Becoming tech warriors
The library staff tells all
December 11, 2015
Especially for ninth and tenth graders, getting to know the teachers outside of the six or seven classes you meet with four times a week can be difficult. However, many of these teachers who you might not see every day can be of great help to you, in regard to technology and research questions. The faculty members who work in the library have many more responsibilities than simply working in the library; many of them teach classes or run clubs.
Officially the Assistant Director of ISS for Learning Technologies, Dan Trockman works with teachers at every grade level (Pre-K through twelfth grade) to help them with certain projects or if they’re curious about changing something within the schools. Trockman implements those changes, finds the money to fund the project, and manages the budget. Besides his official responsibilities, Trockman has been teaching for 22 years and eleven years at Blake, in subjects such as biology, astronomy, environmental science, and earth science at Minnetonka, Hopkins, Blake, and even New Zealand. Trockman’s direct work with students “keeps [him] sharp and with the ongoing trends.” He enjoys handing out laptops to students at the beginning of the year because it allows him to “see the kids before school starts.” Trockman also works with Pre-K through twelve chairs to work on “philosophies of education as it pertains to technologies.” Trockman comments on his first experience student teaching in New Zealand, where he moved for three months after graduating from the University of Minnesota-Duluth to teach science and outdoor education. In addition to teaching, Trockman coached the alpine ski team at Hopkins, but the head coach position became difficult to maintain when he started teaching at Blake. Now, he’s proud to admit that his teaching experience at Blake “is by far the best.”

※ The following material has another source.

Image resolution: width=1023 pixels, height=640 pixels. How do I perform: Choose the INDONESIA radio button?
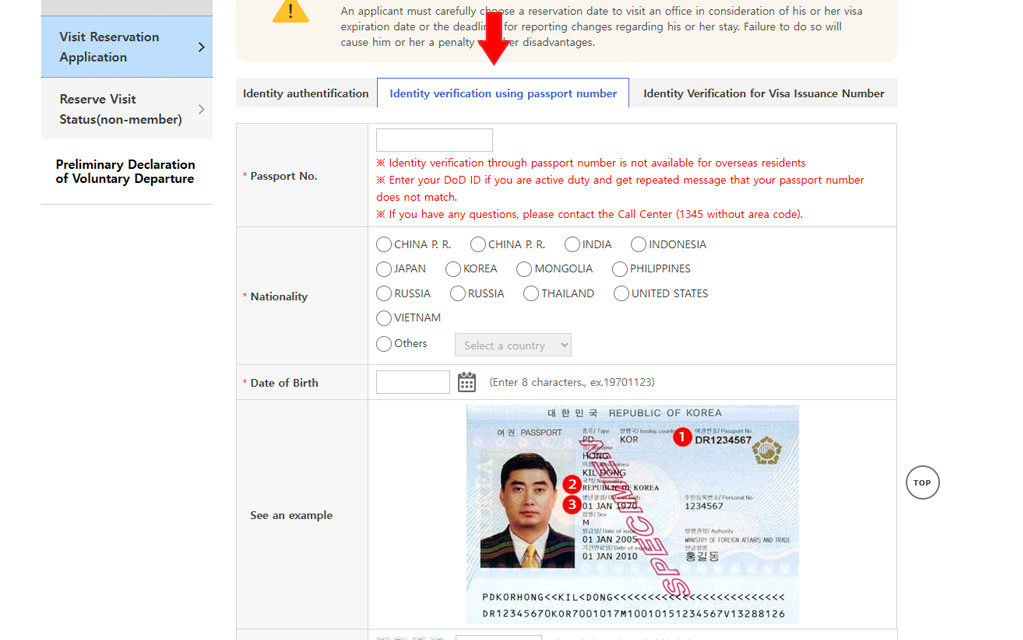click(x=638, y=244)
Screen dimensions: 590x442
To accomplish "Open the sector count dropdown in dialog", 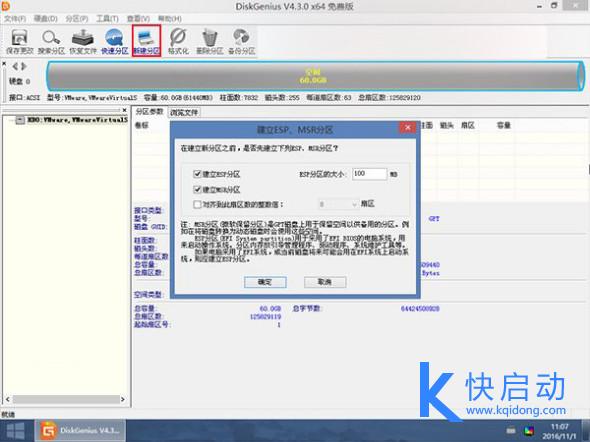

Upper School Teacher Librarian, Lizz Buchanan manages the library space, teaches a class, helps with research projects, and is the advisor of Mr. Gazette. She also works with the digital parts of the library, such as Turnitin and NoodleTools, and the library resources that students get online are managed by Buchanan behind the scenes. Her research help includes “working a lot with teachers to figure out what their projects will be and how to help put together resources.” She looks over the project documents, making sure the project description makes sense and that it’s doable in the teacher’s set time frame. Buchanan enjoys going into classes, whether it’s for an extended amount of time or just for one class. This year, Buchanan is co-teaching an upper elective titled Topics in Local History with Margi Youmans. It’s a research intensive elective, so “that’s a lot of fun but boy it is a lot of work!” Other than her class, she also runs the senior program workshop with Sean Hickey, and she runs freshman orientation with Hickey and Scott Flemming. Lastly, Buchanan is a member on a committee that “thinks about how we assess and how we do grading… work[ing] with an advisory group where we talk about how the advisory program works.”
Kali Olson, Associate Librarian and Support Service Technician, describes her job as “doing both library and tech stuff.” While Buchanan does more of the classroom teaching, Olson works on the day-to-day jobs within the library space in order to maintain the room. Whether she’s sitting at the reference desk waiting to help students or teachers with their computers, doing book displays, communicating what’s going on in the library to the rest of the school, or working on the yearbook, she’s always busy with a certain task in the library. Olson occasionally goes on field trips with classes for research opportunities, and she also runs the library book club with Buchanan.
Technology Specialist Sean Hickey states that his official job title “means a variety of things.” He’s “simply [in the library] to help teachers and students with technology” in their classrooms, with projects and assignments, as well as with running a number of programs at the school. He runs ninth grade orientation, the senior program, and he teaches Computer Science classes in the Fall and Spring. Hickey states, “I started teaching computer science my second year at Blake, and this year there’s a number of students trying to get a programming club started,” so he’s been busy with advising the initial phases of “getting [the club] up and running.”
When asking Gary Spencer his basic responsibilities within the library space, he nonchalantly stated “I’m pretty much responsible for all 600 plus laptops and other computers in the business office downstairs.” Spencer himself manually repairs the laptops; he takes care of anything from repercussions after dropping a computer to water damage. Outside of the library space, his official title is Manager of Interactive Technology for the upper school, so he’s responsible for maintaining and installing all of the classroom projectors, smartboards, etc. Spencer also runs the Juliet Nelson Auditorium and the assemblies. He explains, “we have a group of students who rotate in the booth to help fun the sound and lights and that kind of stuff… [the music] is usually me. If there’s a song that I want to listen to or particularly like I play it that day, but a lot of times we’ll listen to the speech and be like okay this song would go well with that speech.” Although sometimes the speaker will suggest a song to be played after the speech, this year Spencer is trying to incorporate that more by talking to Greg Dawson and asking speakers to list a couple of songs they might want played to go along with their speech.